Familiarity of social spaces – both on and off line – is like a tribal or ancestral memory. We return. Regularly. Until something new comes along to replace. Yet even then we still return to the old – to remember or perhaps reconnect with the ghosts of those who can never leave.

The digital corpses of abandoned accounts will begin to litter the service. Much like on LJ where looking at a profile’s follow list is like wandering through a digital cemetary. Massive holes appear where users deleting their accounts remove all their content.

Eventually, only the bots, the determined and the lonely will remain. Desparately trying to connect with those that continue in order to get a sense of purpose, connection or audience.
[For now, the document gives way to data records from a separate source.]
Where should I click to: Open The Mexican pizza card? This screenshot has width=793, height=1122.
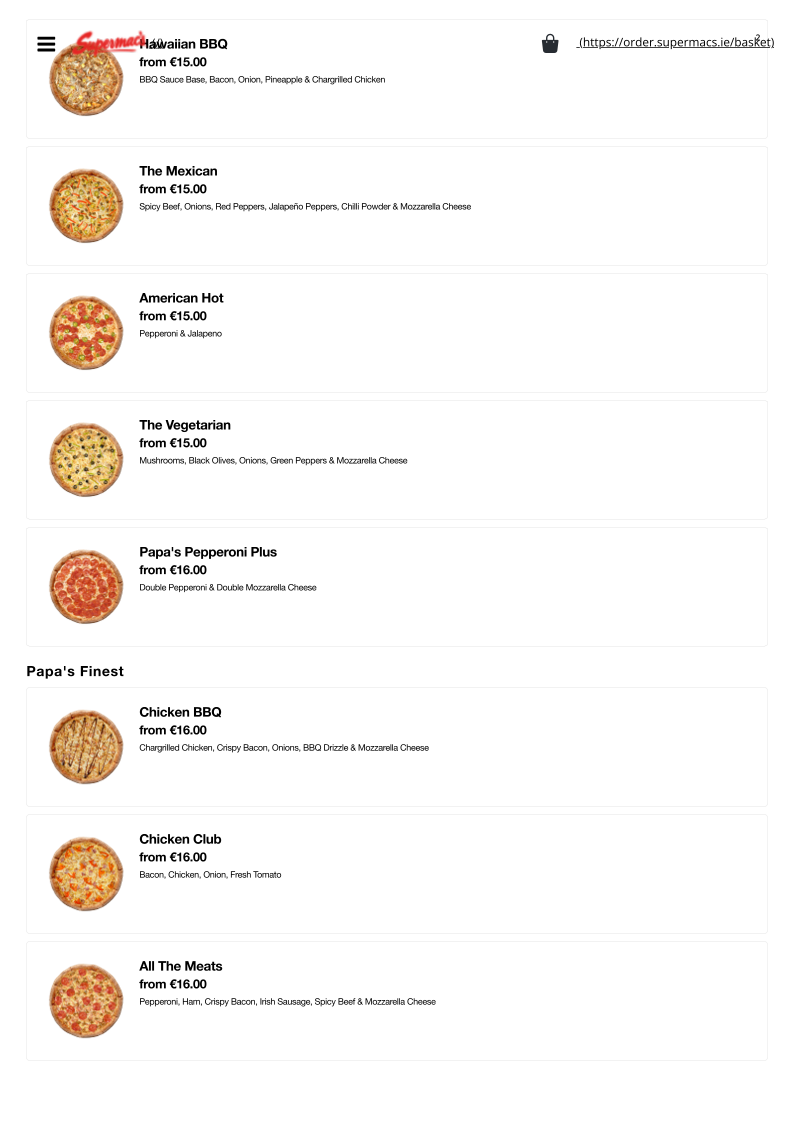click(x=396, y=206)
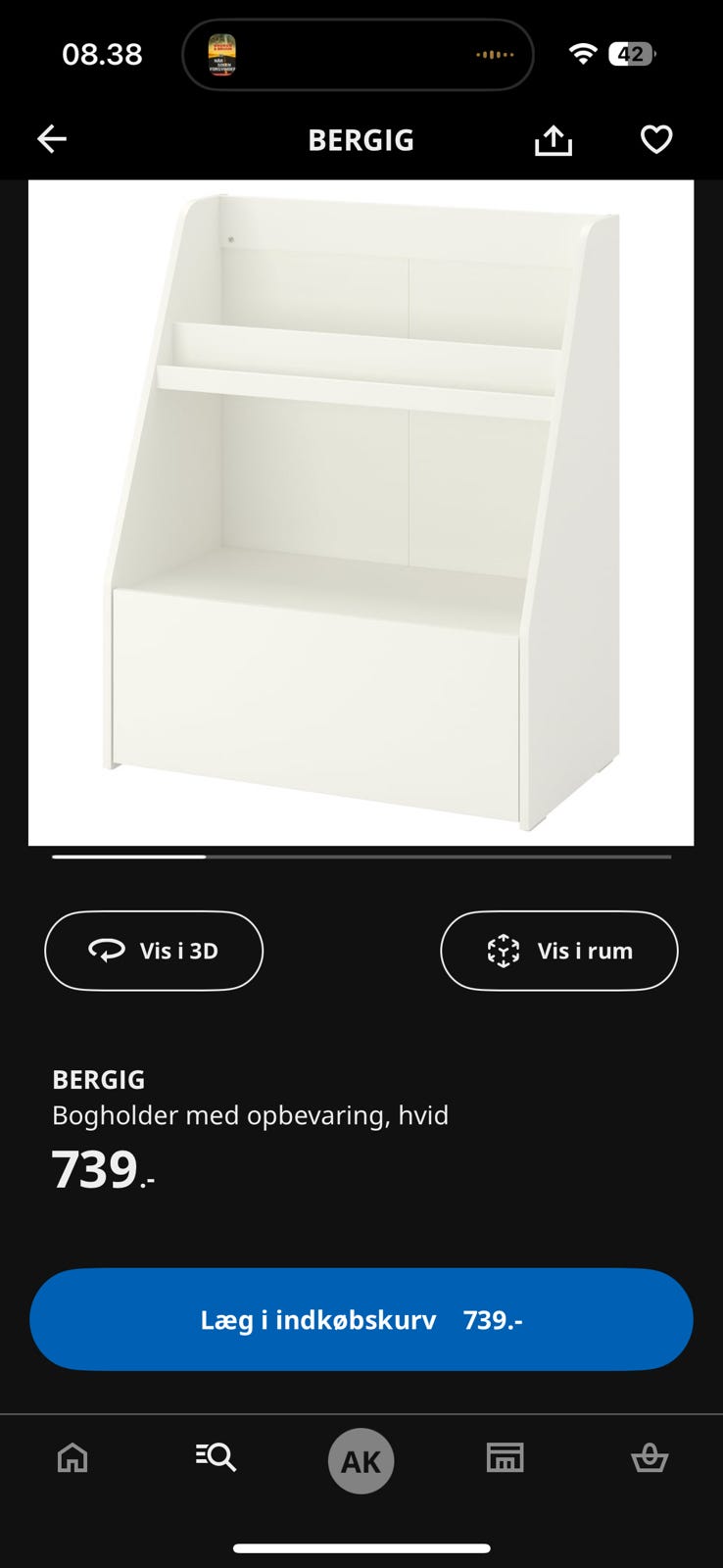The image size is (723, 1568).
Task: Tap Læg i indkøbskurv to add to cart
Action: pyautogui.click(x=361, y=1319)
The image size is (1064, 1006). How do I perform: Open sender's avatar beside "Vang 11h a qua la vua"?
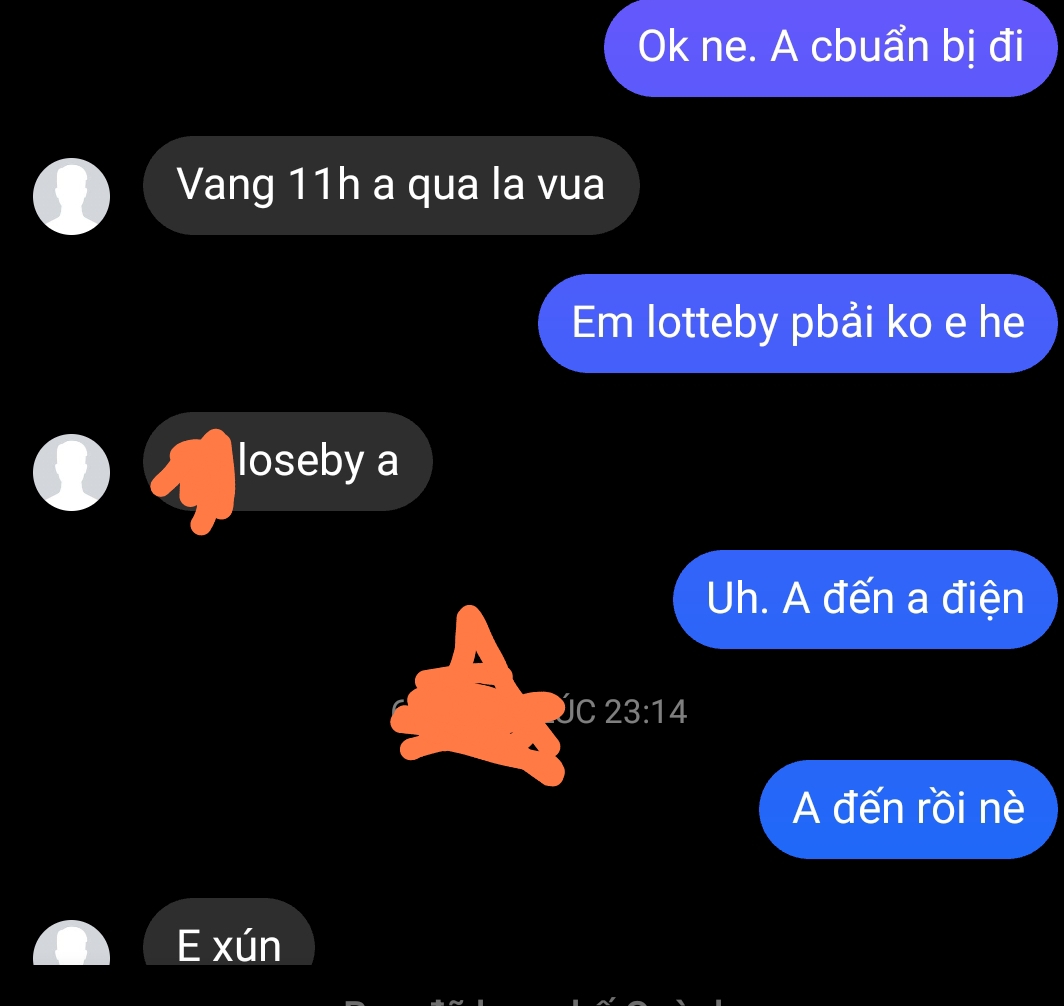point(71,196)
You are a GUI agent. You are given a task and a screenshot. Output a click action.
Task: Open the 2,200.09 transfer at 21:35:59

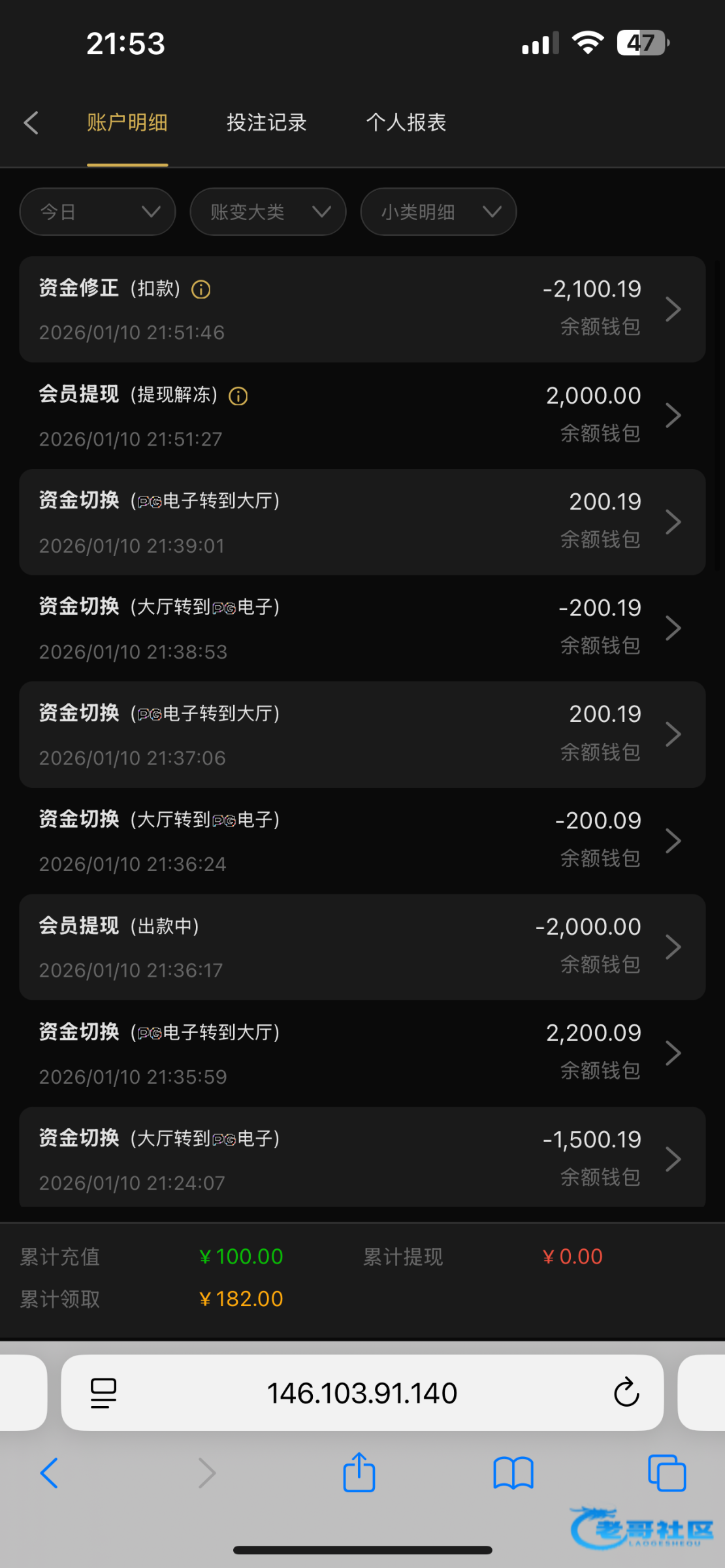point(362,1053)
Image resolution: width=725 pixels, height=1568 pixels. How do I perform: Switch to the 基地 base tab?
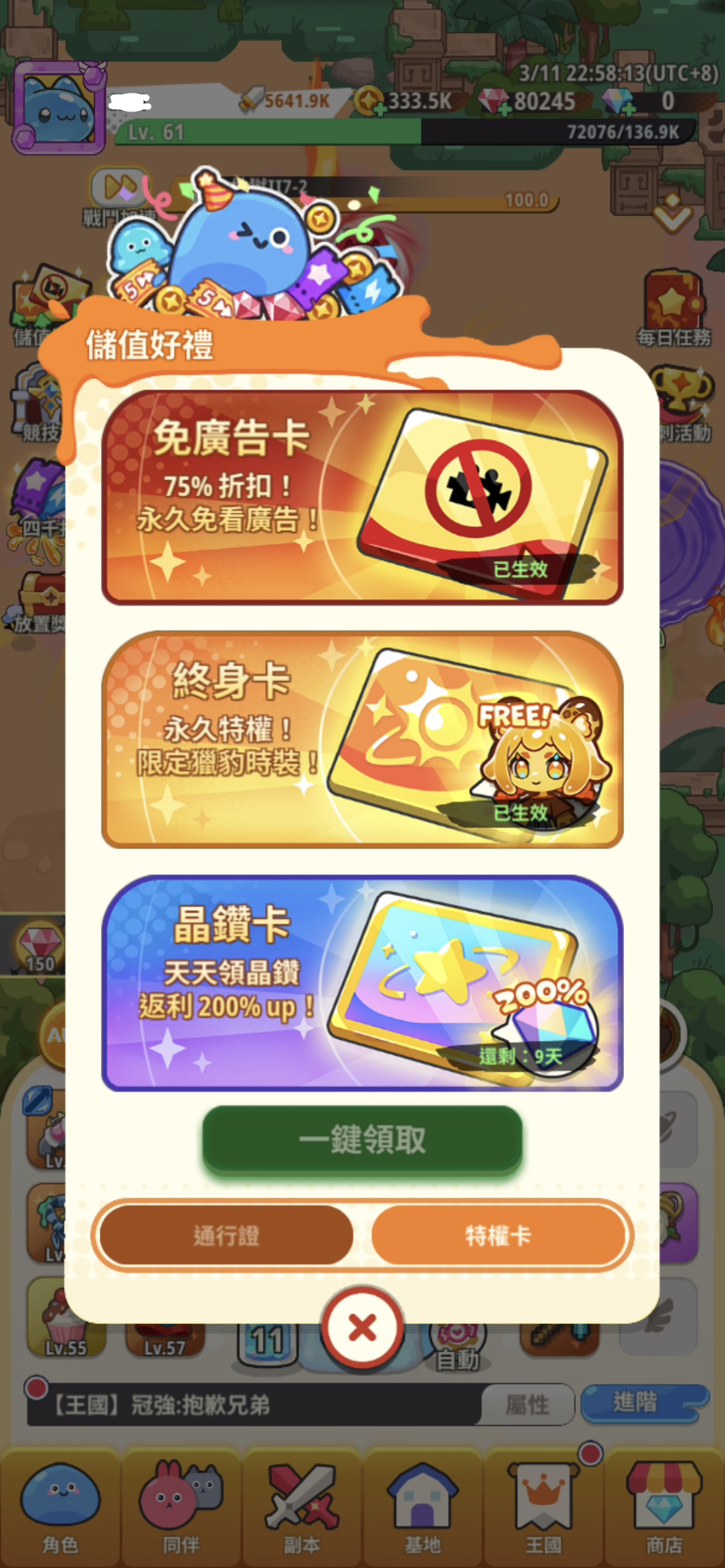point(423,1508)
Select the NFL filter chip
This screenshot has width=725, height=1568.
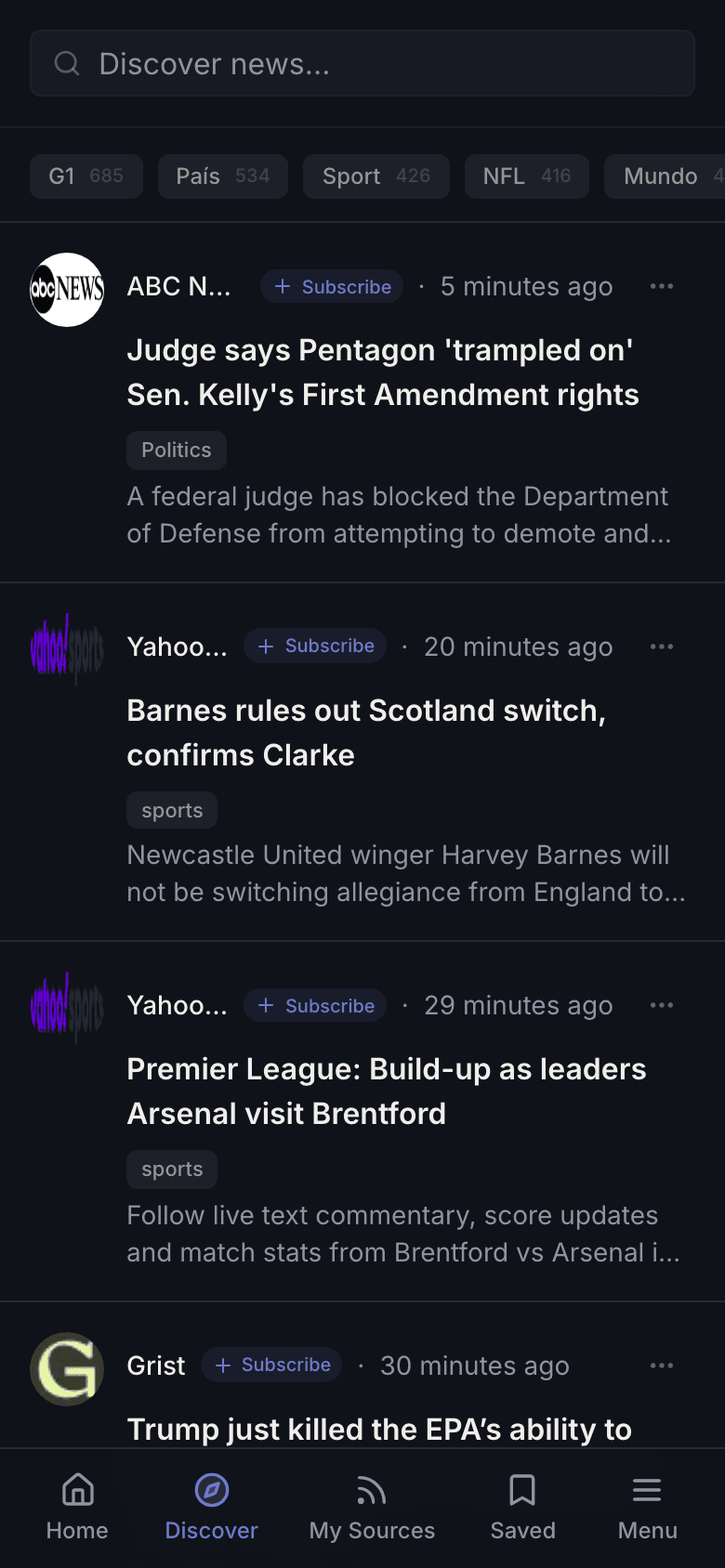526,176
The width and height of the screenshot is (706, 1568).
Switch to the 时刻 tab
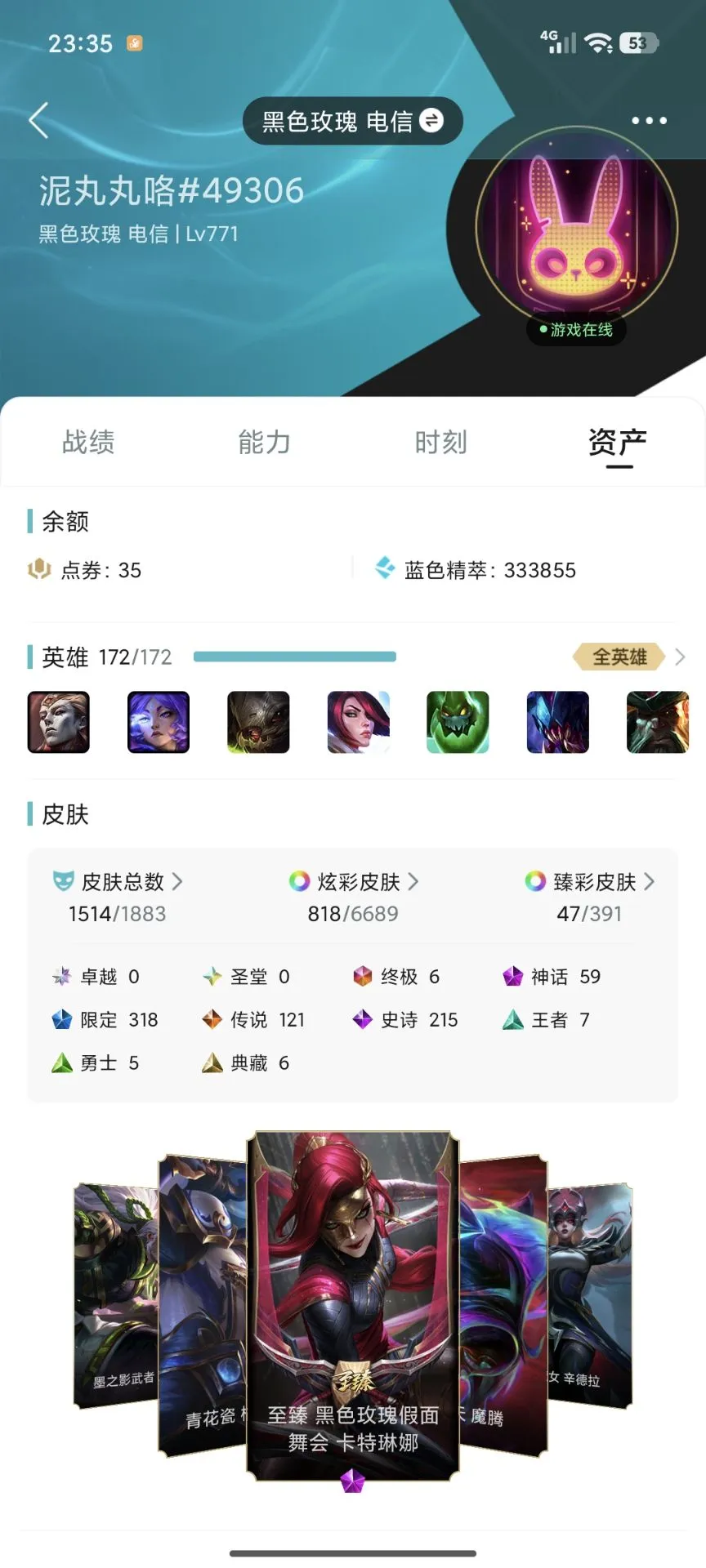(441, 442)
When Twitter began I couldnt understand its popularity over long form blogging. When I taught Social Media I likened the platform to a cocktail party where everyone was talking at once but only the loudest speakers could be heard clearly.

Now that cocktail party is drawing to a close. The hosts have moved house. The new house owner is trying to go to bed and wants the guests to pay to stay or leave entirely. You can still hear the loud talkers, the brash and the rude.

You can also feel and hear the ghosts of those gone before their time and also the menacing shades of those ejected from the party that are just lingering at the end of the driveway to invade the venue with their own “Special Atmosphere” of hate and division.

Is social media dead? No. It, like other online movements, will persist and find a way. Undead yes. Completely dead no. And, much like the undead, social will enthral, drain your soul and destroy those around you if you let it.